News
Cybersecurity expert comment on Log4j vulnerability and what this means for businesses
December 2021 by Chris Vaughan, Associate Vice President, Technical Account Management, EMEA at Tanium
The Log4j vulnerability – a severe vulnerability in a widely used logging library is causing cybersecurity issues, affecting digital systems across the internet.
Off the back of this news, cybersecurity expert Chris Vaughan, Area Vice President of Technical Account Management EMEA at Tanium has provided the below comment:
“This vulnerability is the worst that I’ve seen in my career so far, in terms of how many people and organisations are affected and how severe the impact could be.
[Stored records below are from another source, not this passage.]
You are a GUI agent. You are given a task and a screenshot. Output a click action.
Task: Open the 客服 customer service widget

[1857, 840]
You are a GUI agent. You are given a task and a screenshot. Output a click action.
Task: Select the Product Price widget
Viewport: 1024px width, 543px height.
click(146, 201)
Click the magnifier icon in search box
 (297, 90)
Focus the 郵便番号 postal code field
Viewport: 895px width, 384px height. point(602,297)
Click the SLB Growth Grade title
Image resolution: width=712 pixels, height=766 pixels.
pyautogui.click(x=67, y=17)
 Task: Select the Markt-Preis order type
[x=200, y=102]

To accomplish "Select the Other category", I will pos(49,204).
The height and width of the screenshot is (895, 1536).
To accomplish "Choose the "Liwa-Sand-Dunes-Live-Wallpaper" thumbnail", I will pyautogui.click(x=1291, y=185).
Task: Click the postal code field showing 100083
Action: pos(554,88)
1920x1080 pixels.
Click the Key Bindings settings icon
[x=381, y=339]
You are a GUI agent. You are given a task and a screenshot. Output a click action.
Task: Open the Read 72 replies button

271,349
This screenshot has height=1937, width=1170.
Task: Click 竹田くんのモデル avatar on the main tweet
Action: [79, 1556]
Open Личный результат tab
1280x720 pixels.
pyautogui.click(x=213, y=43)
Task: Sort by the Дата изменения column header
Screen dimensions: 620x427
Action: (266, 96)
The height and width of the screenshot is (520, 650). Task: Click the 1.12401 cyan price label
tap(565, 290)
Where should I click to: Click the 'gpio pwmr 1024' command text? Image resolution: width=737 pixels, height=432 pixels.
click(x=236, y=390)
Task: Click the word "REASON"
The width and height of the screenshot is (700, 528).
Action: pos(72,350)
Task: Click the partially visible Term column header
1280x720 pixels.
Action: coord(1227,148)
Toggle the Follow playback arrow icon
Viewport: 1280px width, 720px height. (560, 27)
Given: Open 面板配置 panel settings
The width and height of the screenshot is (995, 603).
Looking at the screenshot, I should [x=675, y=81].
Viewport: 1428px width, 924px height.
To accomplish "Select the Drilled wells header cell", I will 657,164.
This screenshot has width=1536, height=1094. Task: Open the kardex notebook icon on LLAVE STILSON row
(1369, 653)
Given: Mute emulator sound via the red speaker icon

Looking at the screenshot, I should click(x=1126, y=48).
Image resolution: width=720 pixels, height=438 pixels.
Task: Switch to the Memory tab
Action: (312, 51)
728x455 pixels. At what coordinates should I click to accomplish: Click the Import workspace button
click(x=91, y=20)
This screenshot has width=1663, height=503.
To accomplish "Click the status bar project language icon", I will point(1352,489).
In the coming hours and days, I will be talking to many organisations about the challenges they face in identifying and remediating the vulnerability. Ecommerce is a sector that I think will be particularly targeted by attackers due to the amount of money that runs through these websites. The timing of this vulnerability emerging is terrible for these companies as they will now be making emergency changes to their IT environments at their busiest time of the year with Christmas approaching. To minimise the impact, they should follow the same advice that I would offer organisations from all sectors which is to patch the vulnerability as soon as they can. They should start with external facing parts of their IT infrastructure first such as their website before shifting their focus to internal systems.
One mistake that I’ve seen organisations making when going through this process of fixing the issue is that they are leaning too heavily on traditional vulnerability management tools. These tools scan installed applications for any problems, but if a framework like Log4j has been renamed or installed in a non-default path then it’s likely that vulnerability management tools will miss them. For this reason, using a solution that analyses configuration strings within files is preferable.
Having a tool like this in place will be one way of minimising the threat of vulnerabilities like this moving forward. I believe another way would be more heavily scrutinising open-source projects like Log4j. These frameworks and tools are widely adopted by thousands of organisations but are often run by people in their spare time as a passion project. It is usually unclear how much resource is being spent on maintaining security standards, but I believe that organisations will be keener to check this before using open-source tools in future.
This unfortunate news is another reminder of the importance of cyber hygiene and asset management. If you have these basics in place before an incident occurs, then you are in a much better position to either prevent any damage being done, or to minimise the impact.”